EXTRACTED MATERIAL Block Start

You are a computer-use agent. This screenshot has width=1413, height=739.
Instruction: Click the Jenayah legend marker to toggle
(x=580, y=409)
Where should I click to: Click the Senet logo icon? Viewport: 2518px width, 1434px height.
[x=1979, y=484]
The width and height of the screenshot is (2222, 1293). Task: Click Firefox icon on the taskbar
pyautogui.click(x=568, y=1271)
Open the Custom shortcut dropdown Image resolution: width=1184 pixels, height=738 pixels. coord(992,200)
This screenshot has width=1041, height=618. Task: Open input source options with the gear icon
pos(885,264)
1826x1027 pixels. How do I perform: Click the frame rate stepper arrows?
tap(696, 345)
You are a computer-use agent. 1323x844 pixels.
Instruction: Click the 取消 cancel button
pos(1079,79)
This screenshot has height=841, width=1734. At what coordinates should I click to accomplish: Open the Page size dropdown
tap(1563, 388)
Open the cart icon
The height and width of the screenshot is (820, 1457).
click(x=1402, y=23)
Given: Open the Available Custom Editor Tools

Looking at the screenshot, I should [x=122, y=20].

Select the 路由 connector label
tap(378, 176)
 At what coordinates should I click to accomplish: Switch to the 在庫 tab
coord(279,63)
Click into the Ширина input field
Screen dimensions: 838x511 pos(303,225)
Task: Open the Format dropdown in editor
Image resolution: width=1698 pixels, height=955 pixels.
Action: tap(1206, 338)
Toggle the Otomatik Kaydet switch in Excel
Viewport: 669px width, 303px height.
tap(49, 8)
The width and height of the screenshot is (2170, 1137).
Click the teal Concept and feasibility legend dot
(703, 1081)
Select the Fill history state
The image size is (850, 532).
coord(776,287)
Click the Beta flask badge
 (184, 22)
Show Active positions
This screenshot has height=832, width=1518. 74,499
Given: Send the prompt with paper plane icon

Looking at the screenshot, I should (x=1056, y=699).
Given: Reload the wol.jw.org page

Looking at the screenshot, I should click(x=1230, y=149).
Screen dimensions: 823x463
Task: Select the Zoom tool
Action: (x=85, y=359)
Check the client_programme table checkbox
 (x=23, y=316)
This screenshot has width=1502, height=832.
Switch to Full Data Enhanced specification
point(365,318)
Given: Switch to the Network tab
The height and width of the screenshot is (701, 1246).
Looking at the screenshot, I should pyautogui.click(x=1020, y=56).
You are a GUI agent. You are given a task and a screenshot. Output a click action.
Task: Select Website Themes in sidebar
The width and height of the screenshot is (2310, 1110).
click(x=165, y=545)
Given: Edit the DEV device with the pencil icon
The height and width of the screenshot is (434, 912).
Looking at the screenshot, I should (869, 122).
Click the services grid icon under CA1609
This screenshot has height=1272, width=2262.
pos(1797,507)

EXTRACTED MATERIAL Block End

● WORK ORDER:
Output the listing above exactly, keeping each line as it was.

● RESULT OF THIS TASK:
You are a computer-use agent. This screenshot has width=1413, height=739.
Instruction: Click the Jenayah legend marker to toggle
(x=580, y=409)
Where should I click to: Click the Senet logo icon? Viewport: 2518px width, 1434px height.
[x=1979, y=484]
The width and height of the screenshot is (2222, 1293). Task: Click Firefox icon on the taskbar
pyautogui.click(x=568, y=1271)
Open the Custom shortcut dropdown Image resolution: width=1184 pixels, height=738 pixels. coord(992,200)
This screenshot has width=1041, height=618. Task: Open input source options with the gear icon
pos(885,264)
1826x1027 pixels. How do I perform: Click the frame rate stepper arrows?
tap(696, 345)
You are a computer-use agent. 1323x844 pixels.
Instruction: Click the 取消 cancel button
pos(1079,79)
This screenshot has height=841, width=1734. At what coordinates should I click to accomplish: Open the Page size dropdown
tap(1563, 388)
Open the cart icon
The height and width of the screenshot is (820, 1457).
click(x=1402, y=23)
Given: Open the Available Custom Editor Tools

Looking at the screenshot, I should [x=122, y=20].

Select the 路由 connector label
tap(378, 176)
 At what coordinates should I click to accomplish: Switch to the 在庫 tab
coord(279,63)
Click into the Ширина input field
Screen dimensions: 838x511 pos(303,225)
Task: Open the Format dropdown in editor
Image resolution: width=1698 pixels, height=955 pixels.
Action: tap(1206, 338)
Toggle the Otomatik Kaydet switch in Excel
Viewport: 669px width, 303px height.
tap(49, 8)
The width and height of the screenshot is (2170, 1137).
Click the teal Concept and feasibility legend dot
(703, 1081)
Select the Fill history state
The image size is (850, 532).
coord(776,287)
Click the Beta flask badge
 (184, 22)
Show Active positions
This screenshot has height=832, width=1518. 74,499
Given: Send the prompt with paper plane icon

Looking at the screenshot, I should (x=1056, y=699).
Given: Reload the wol.jw.org page

Looking at the screenshot, I should click(x=1230, y=149).
Screen dimensions: 823x463
Task: Select the Zoom tool
Action: (x=85, y=359)
Check the client_programme table checkbox
 (x=23, y=316)
This screenshot has width=1502, height=832.
Switch to Full Data Enhanced specification
point(365,318)
Given: Switch to the Network tab
The height and width of the screenshot is (701, 1246).
Looking at the screenshot, I should pyautogui.click(x=1020, y=56).
You are a GUI agent. You are given a task and a screenshot. Output a click action.
Task: Select Website Themes in sidebar
The width and height of the screenshot is (2310, 1110).
click(x=165, y=545)
Given: Edit the DEV device with the pencil icon
The height and width of the screenshot is (434, 912).
Looking at the screenshot, I should (869, 122).
Click the services grid icon under CA1609
This screenshot has height=1272, width=2262.
pos(1797,507)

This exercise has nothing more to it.